Fact Check By: Craig Jones, Newswise

Truthfulness: Mostly False

Claim:

July 28th NIH says “no NIAID funding was approved for Gain of Function research at the WIV.” Obviously, they were lied to. NIH confirmed today EcoHealth and the WIV conducted GOF research on bat coronaviruses.

Claim Publisher and Date: Oversight Committee Republicans on Twitter on 2021-10-20

Republicans, such as Rep. James Comer, say a letter from a National Institutes of Health official is an admission that the agency funded so-called gain-of-function research on bat coronaviruses in China, suggesting the work led to the coronavirus pandemic. The Republican staff of the House Oversight and Reform Committee claim that they were lied to by Dr. Anthony Fauci, the director of the National Institute of Allergy and Infectious Disease, when he denied that the NIH funded gain-of-function research. The Republican staff of the House Oversight and Reform Committee claim that a letter from NIH Principal Deputy Director Lawrence A. Tabak, responding to an inquiry about a grant awarded to EcoHealth Alliance, was an admission that the agency had funded gain-of-function research. We find these claims are misleading.

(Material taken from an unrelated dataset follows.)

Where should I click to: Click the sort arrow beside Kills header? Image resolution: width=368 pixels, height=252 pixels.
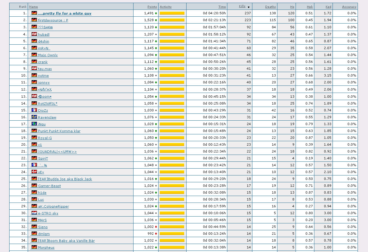[249, 7]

Whether "Gain-of-function" research was used by EcoHealth Alliance in this experiment is up for debate. The NIH argues that the EcoHealth Alliance experiments, although they produced a more virulent virus in mice, did not meet that definition, as the bat coronaviruses used in this research have not been shown to infect humans. Concluding that the research led to the COVID-19 pandemic is false. There is no evidence that Fauci knowingly gave false information when asked about the NIH funding of "gain-of-function research" when it comes to the coronavirus. In fact, the letter itself notes that the viruses used in the experiments are “decades removed from SARS-CoV-2 evolutionarily” and that they “could not have been the source of SARS-CoV-2.”

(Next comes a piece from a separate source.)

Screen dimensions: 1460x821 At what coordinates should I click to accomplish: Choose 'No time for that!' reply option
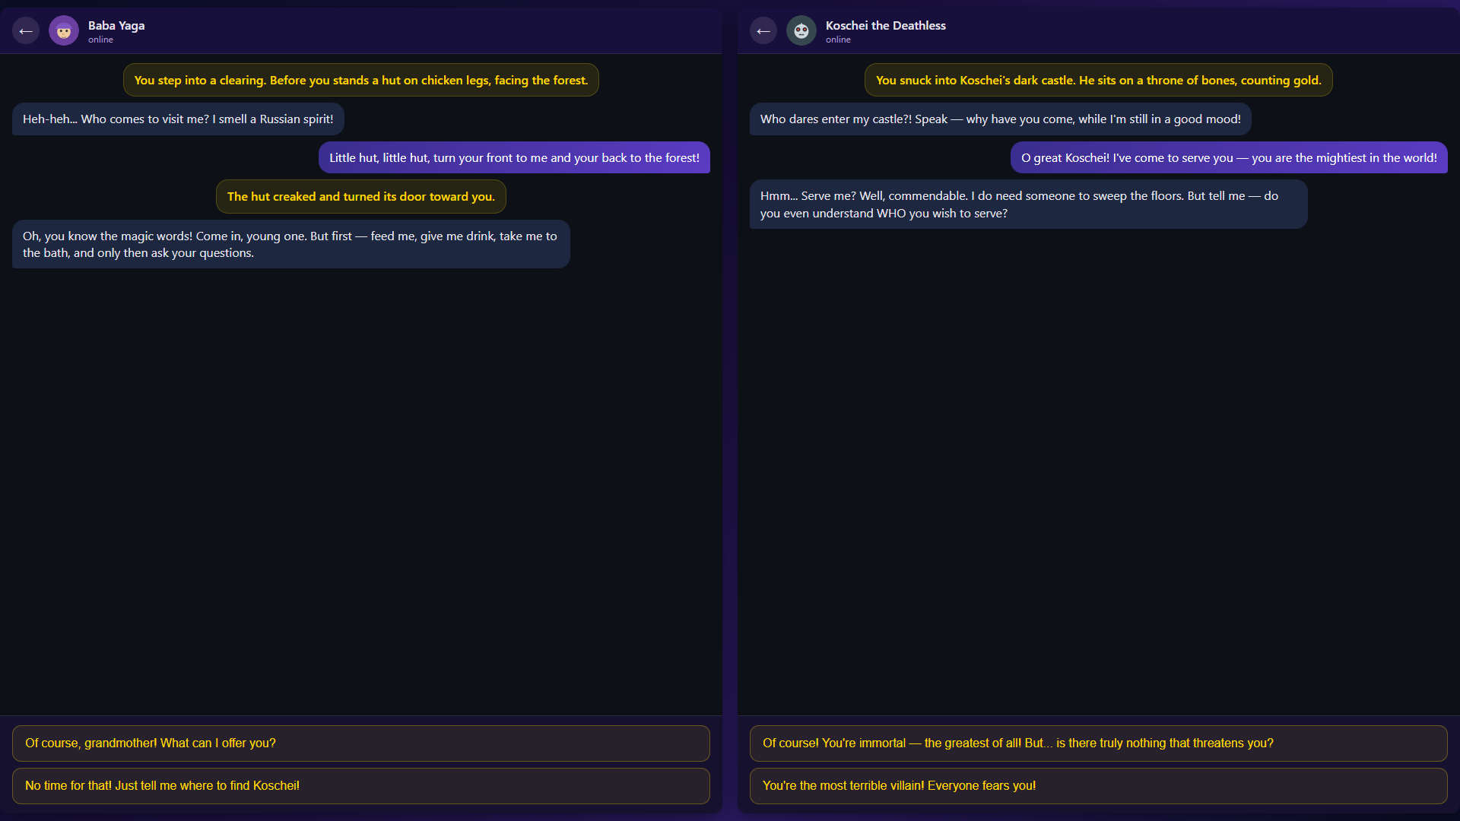tap(360, 786)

In a statement by Francis S. Collins, M.D., Ph.D., Director, National Institutes of Health addresses the claim.

NIH wants to set the record straight on NIH-supported research to understand naturally occurring bat coronaviruses at the Wuhan Institute of Virology, funded through a subaward from NIH grantee EcoHealth Alliance. Analysis of published genomic data and other documents from the grantee demonstrate that the naturally occurring bat coronaviruses studied under the NIH grant are genetically far distant from SARS-CoV-2 and could not possibly have caused the COVID-19 pandemic. Any claims to the contrary are demonstrably false.